The post office kept its promise, because Dr. Horton emailed me around noon today, expressing concerns about my ability to finish. He asked how many ultras I'd completed and what my times were. The challenge is, you must finish the 66-mile course in less than 18 hours and you must meet two cutoff times: (1) you must reach the Headforemost Mountain aid station (21.9 miles) by 6:30 a.m. and (2) you need to get to Bearwallow Gap (42.5 miles) by 12:30 p.m.

I responded immediately. I've run three ultras: a Fat Ass 50K (4:48:08), a Fat Ass 50 Miler (8:29:28), and Horton's own 52-mile+ Mountain Masochist (10:49:50). I threw in 27 marathons, the fastest being 3:01:51. None of these were impressive, but he mailed back, "OK, you're in." To my blatant "I will finish," he added "Talk is cheap."

Actually, in this case, talk is pretty expensive, when you consider, for free, I could run 1 mile down the road to reach the start of this course -- the Hellgate parking lot. Hence its name, the Hellgate 100K (although it's longer than 100K).

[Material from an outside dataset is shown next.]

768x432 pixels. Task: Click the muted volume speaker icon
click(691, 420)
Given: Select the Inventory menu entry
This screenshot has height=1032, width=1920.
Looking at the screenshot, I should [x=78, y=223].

"So that's why you've been bumping up your weekly mileage," says Virginia, "and disappearing for four or five hours at a time?"

Right. At first, I blamed it on Born to Run, which persuaded me it was all right to enjoy running at my advancing age. When Larry sent me the novel, Hellgate, about this ultramarathon run in my own backyard, I started thinking maybe I could enjoy running even longer.

My friends, you'll probably soon be groaning about another Hellgate training posting. On the other hand, next year you might be up there with me.


  1. Mary Pannabecker SteinerOctober 9, 2010 at 1:55 PM

    No, I won't be up there with you...except in spirit. I will, however, return to the race field soon and this year I'm doing the New Year's Midnight race if I have to go by myself. It's a matter of principle by now. Anyway, call me when it's over. I want to hear you still breathing. Just wish I could watch.

  2. Congratulations!!! I want to be a part of it (not the running part). Tell me what you need.

  3. I'll be there with you in spirit only. I can't think of anything more uncomfortable than running! I have to do little spurts when I go to my workouts, and I HATE it.